**Selected text**
According to an online survey in June 2017 of 436 PDA members employed by Boots, 31 said they had closed their branch by “signing out entirely as the responsible pharmacist”.
Thirty respondents divulged the reasons for deciding to close the pharmacy – the most common of which was “inadequate staffing levels or staff competence” (47%), followed by “excessive workload” (30%).
Half of all respondents reported they had “contemplated” closing their pharmacy, but had not actually done so, according to the survey results, seen by C+D.
The PDA passed these findings to C+D in the wake of a BBC Inside Out programme – which aired on Monday (January 8) – investigating pharmacists’ concerns over “workload pressure and patient safety” at Boots.
In the programme, the BBC revealed that the General Pharmaceutical Council (GPhC) conducted an investigation into staffing levels at the multiple in 2016, following concerns raised by a former professional standards manager at Boots, who alleged that its “staffing model…could put patient safety at risk”.
Reasons given for closing
Of the 207 pharmacists surveyed who said they had considered closing their pharmacy, 77% told the PDA they stayed open at least partly because the “decision would not be supported”.
The second most common reason – mentioned by 70% of respondents – was “fear of consequences”, followed by “management pressure” (59%).

**Assigned task 1**
In the survey article, how many PDA members employed by Boots took part in the June 2017 online survey?
**Assigned task 2**
List every reason, with its percentage, that the survey article gives for why pharmacists who considered closing their pharmacy stayed open.
The listing that comes next is separate material, unrelated to the survey article.

**Given data**
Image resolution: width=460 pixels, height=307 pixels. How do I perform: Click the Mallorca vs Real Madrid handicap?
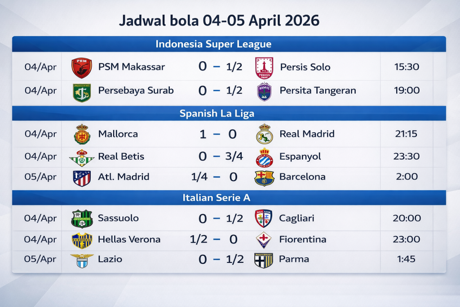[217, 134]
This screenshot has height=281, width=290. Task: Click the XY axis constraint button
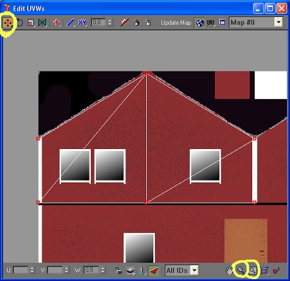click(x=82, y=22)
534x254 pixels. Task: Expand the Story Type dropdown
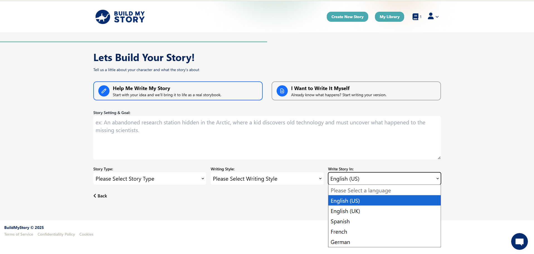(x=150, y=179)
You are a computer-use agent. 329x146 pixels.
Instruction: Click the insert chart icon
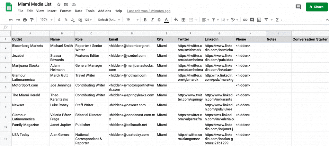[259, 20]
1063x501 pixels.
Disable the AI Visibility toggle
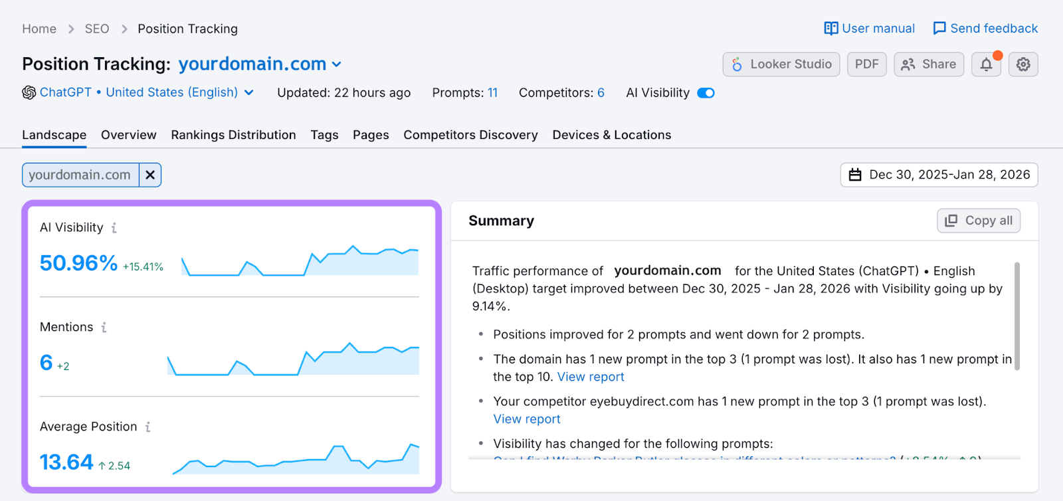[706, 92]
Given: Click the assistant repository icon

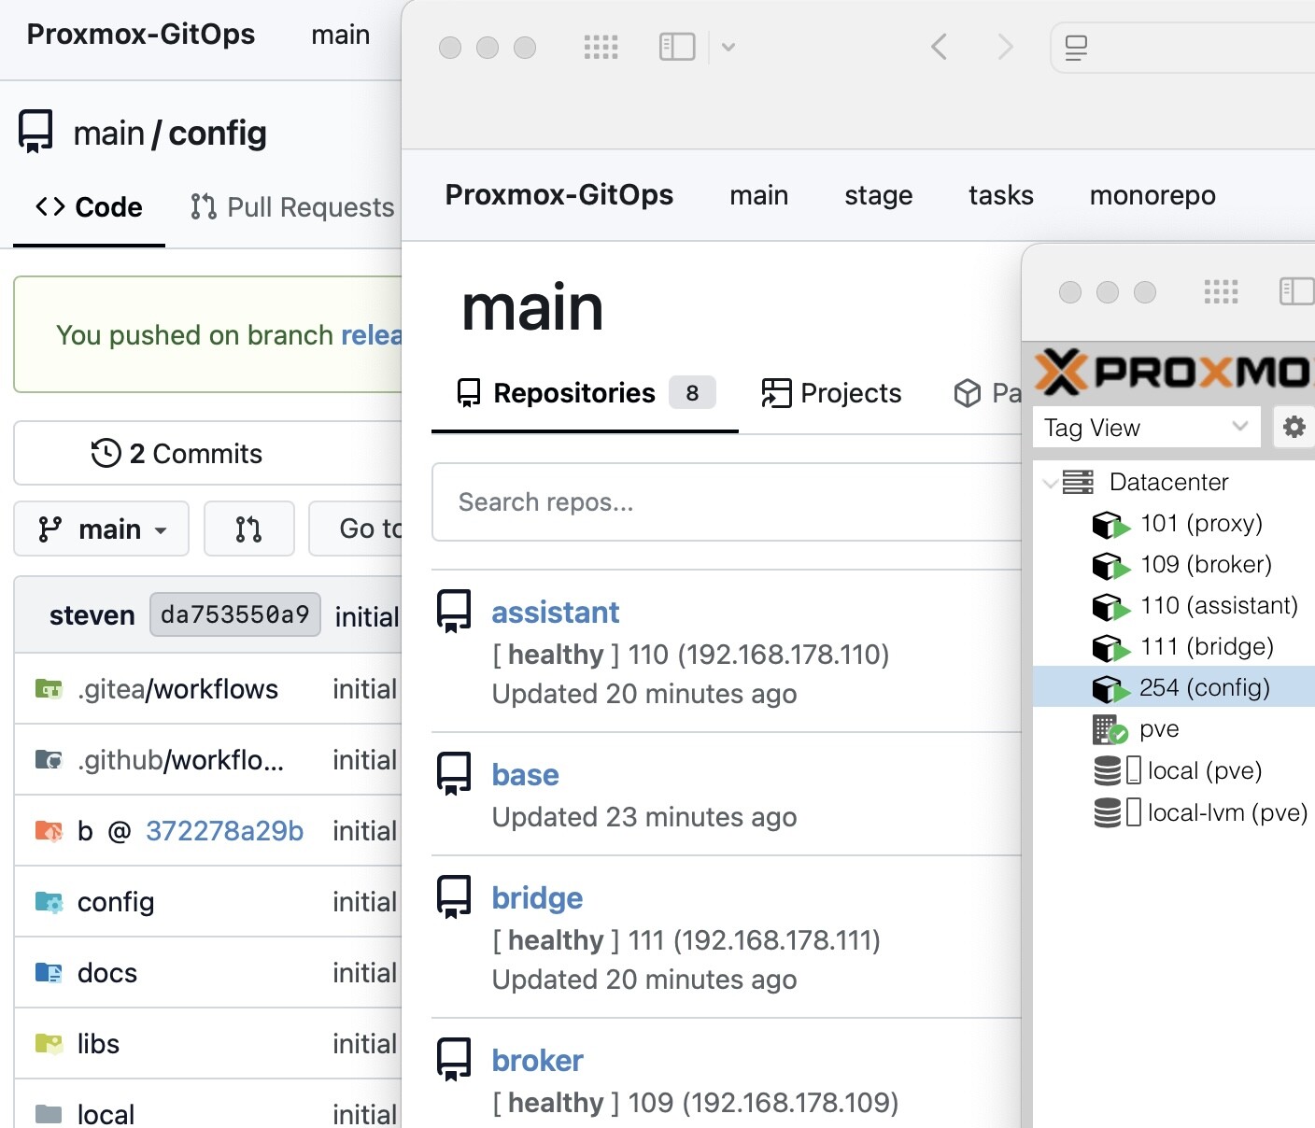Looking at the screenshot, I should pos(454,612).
* * *
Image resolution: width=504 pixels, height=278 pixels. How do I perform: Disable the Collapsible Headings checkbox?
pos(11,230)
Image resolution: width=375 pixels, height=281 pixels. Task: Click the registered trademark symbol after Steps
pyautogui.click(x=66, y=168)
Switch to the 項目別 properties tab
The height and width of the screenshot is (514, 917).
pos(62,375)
--
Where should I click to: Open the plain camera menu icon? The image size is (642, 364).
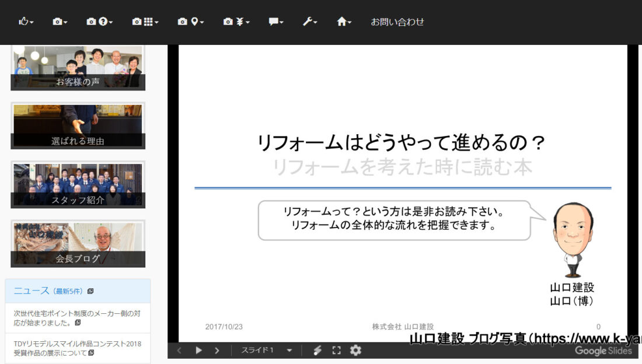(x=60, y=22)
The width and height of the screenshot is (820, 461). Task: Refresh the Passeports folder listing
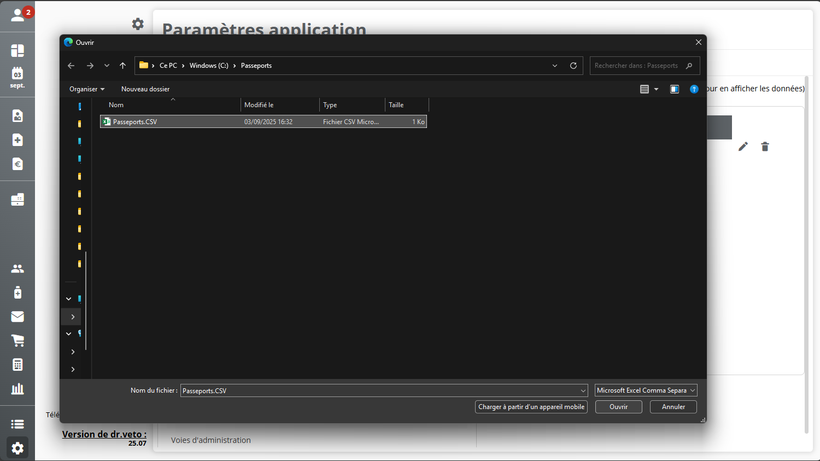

**Your solution 1**
436

**Your solution 2**
- "Decision would not be supported" (77%)
- "Fear of consequences" (70%)
- "Management pressure" (59%)